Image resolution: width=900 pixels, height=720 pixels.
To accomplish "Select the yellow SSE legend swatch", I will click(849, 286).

- - - - -

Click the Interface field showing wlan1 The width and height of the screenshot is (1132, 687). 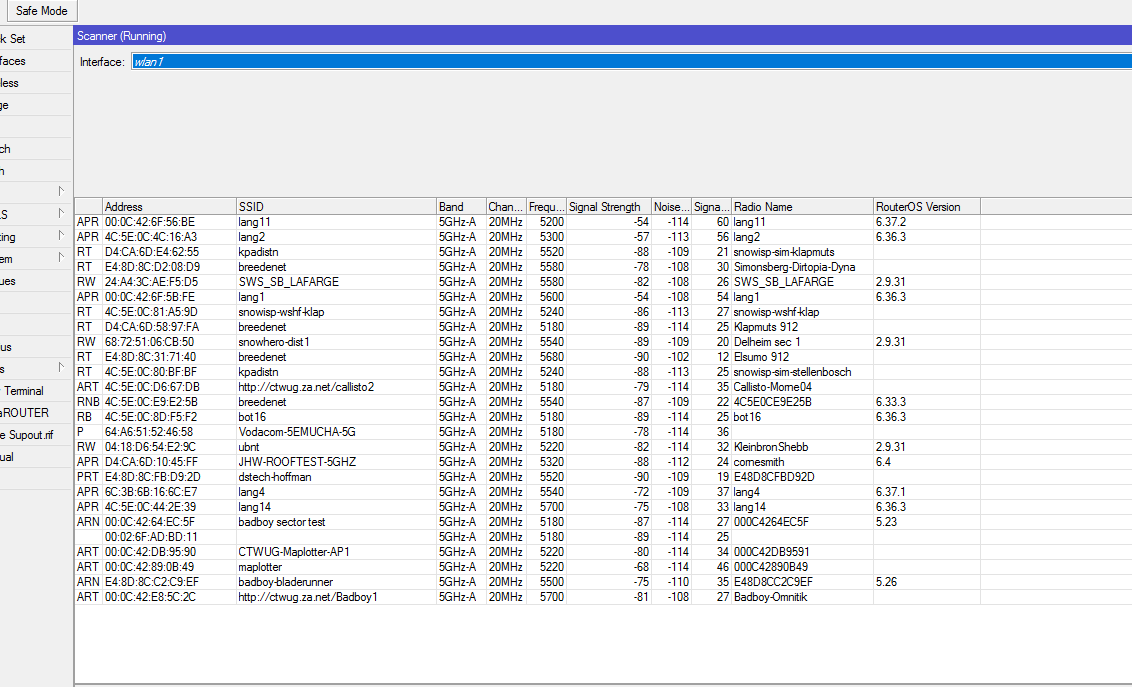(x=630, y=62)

- - - - -

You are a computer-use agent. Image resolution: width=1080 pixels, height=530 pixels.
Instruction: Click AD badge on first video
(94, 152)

- - - - -

## PROBLEM TO WORK ON
Return each line from the entries above that includes "resolution".

## WRITTEN RESPONSE
Image resolution: width=900 pixels, height=720 pixels.
You are a computer-use agent. Image resolution: width=1080 pixels, height=530 pixels.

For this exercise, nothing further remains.